[Start Provided records]

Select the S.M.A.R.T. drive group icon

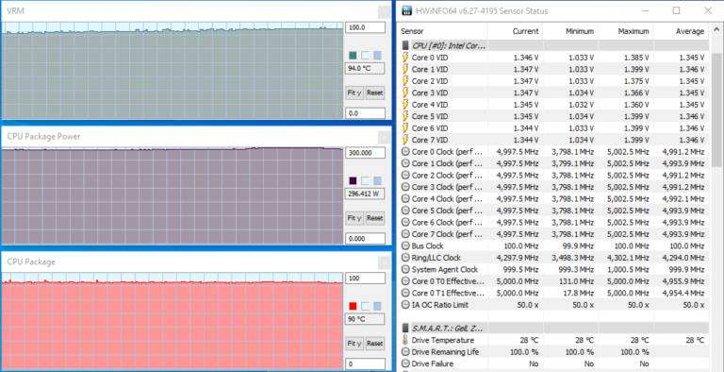pos(405,328)
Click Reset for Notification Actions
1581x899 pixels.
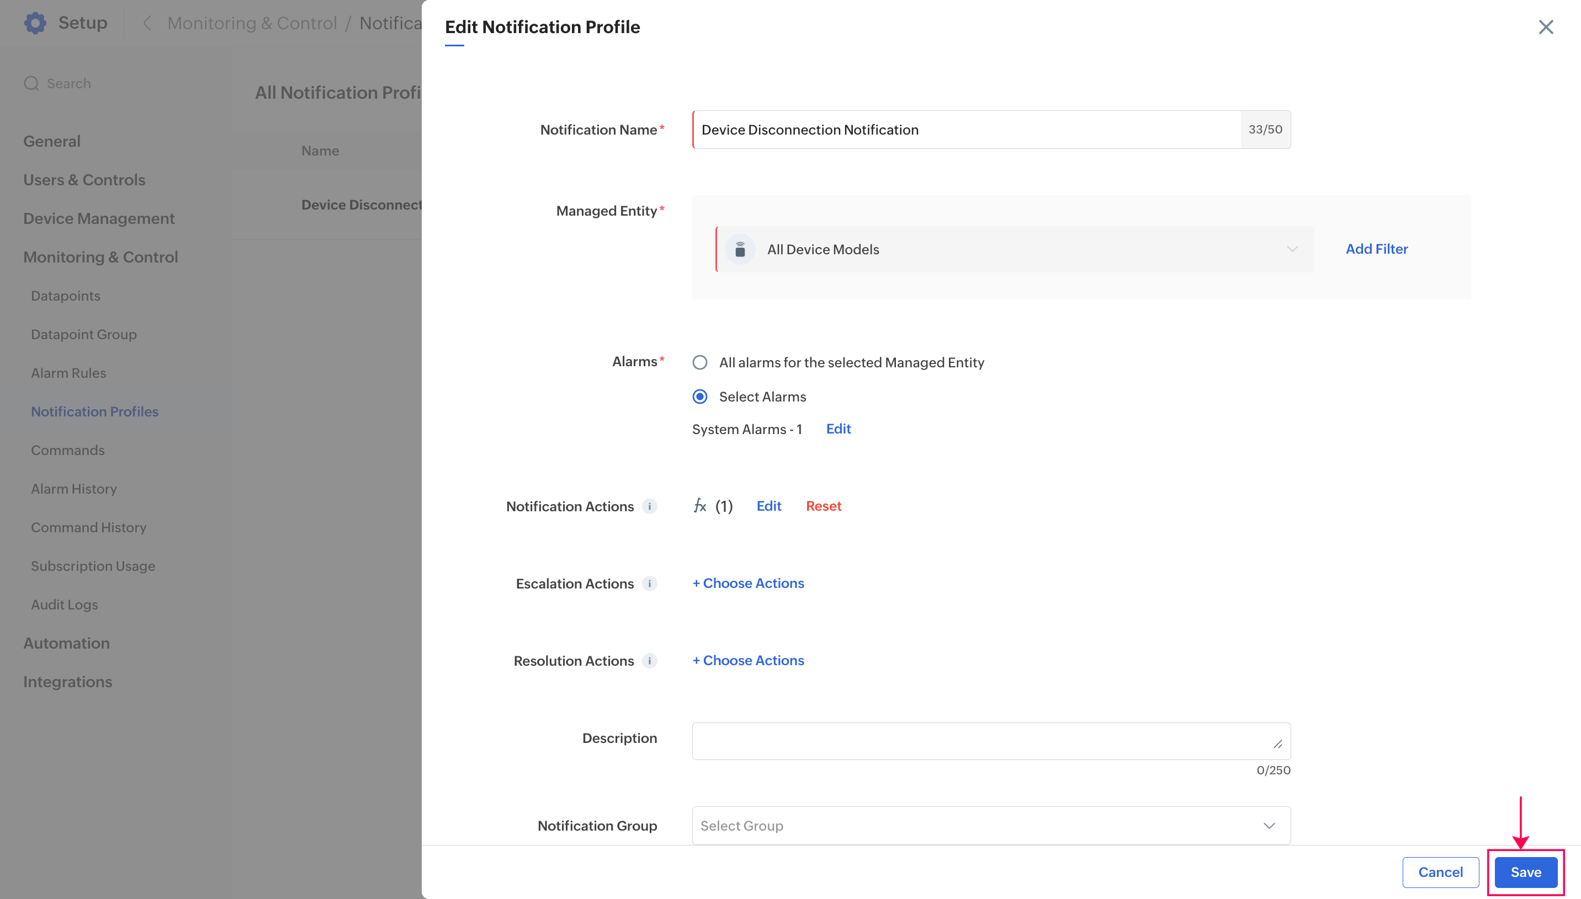(824, 506)
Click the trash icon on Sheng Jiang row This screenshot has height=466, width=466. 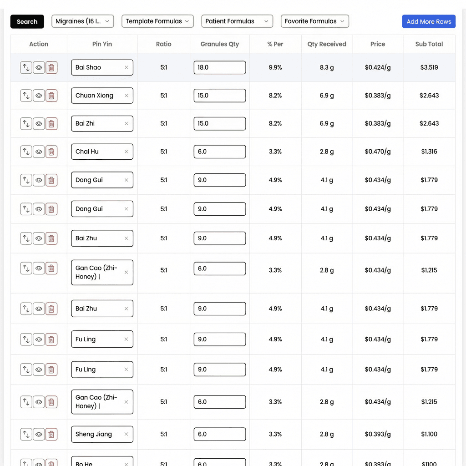tap(51, 434)
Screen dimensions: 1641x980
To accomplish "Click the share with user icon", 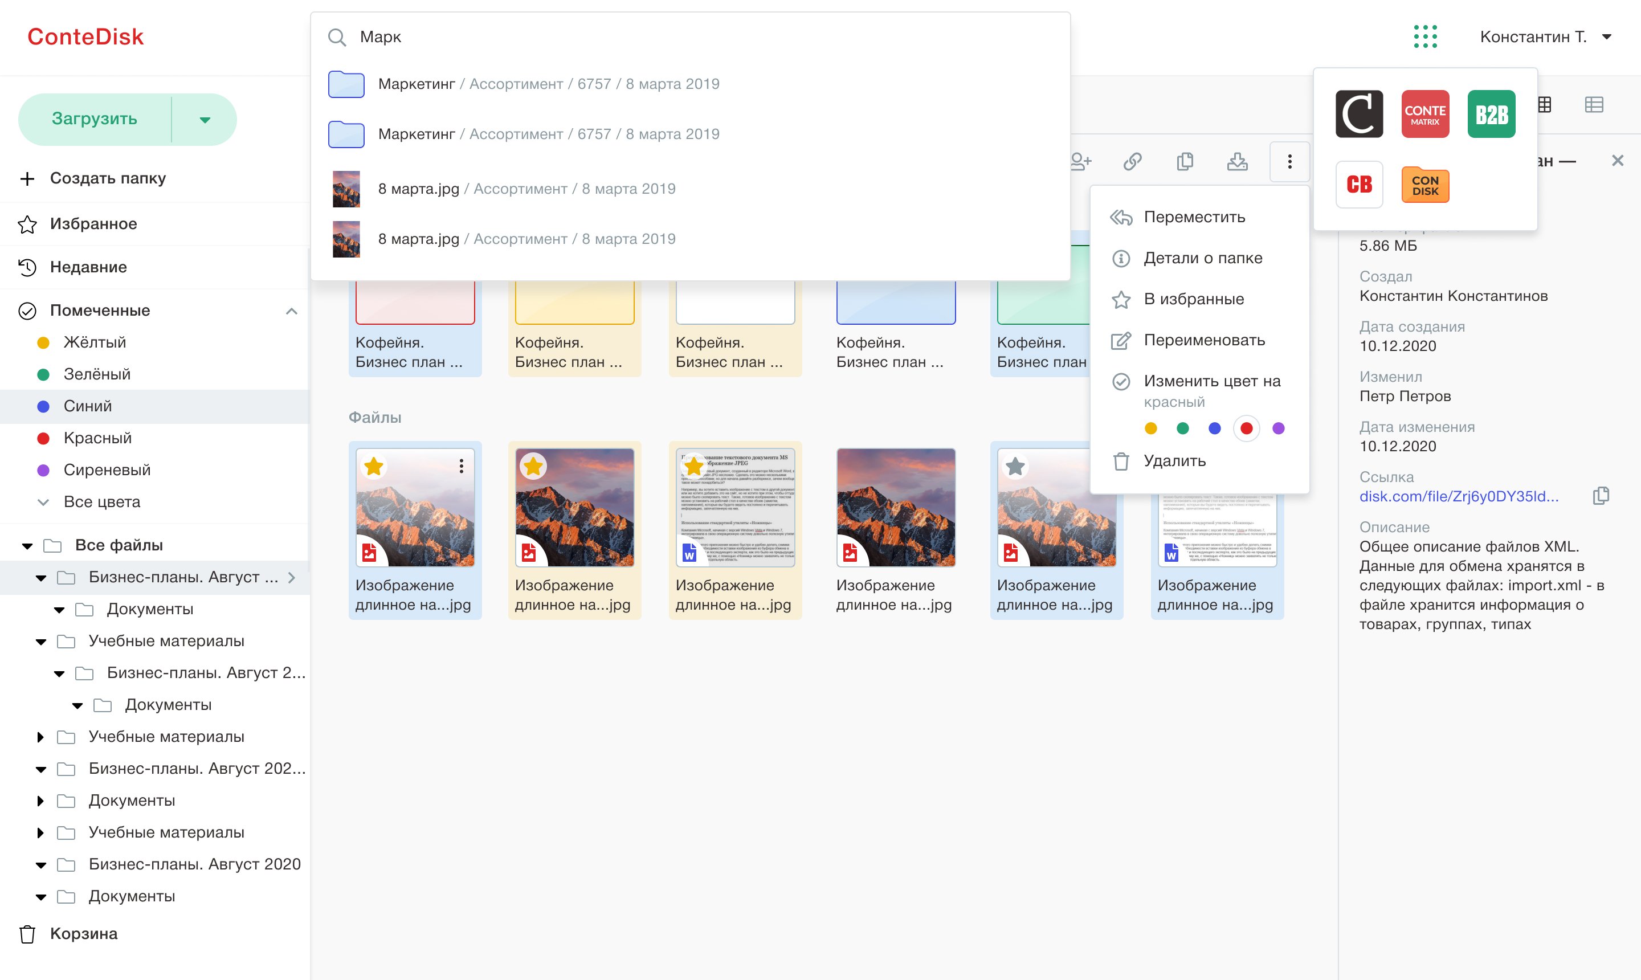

[End Provided records]

** Requirements **
Change "Screen dimensions" to "Display size" in the material, from the line with "Screen dimensions: 1641x980" through the end, with everything else unchanged and the pictures omitted.

** Reply to the exercise **
Display size: 1641x980
To accomplish "Click the share with user icon", 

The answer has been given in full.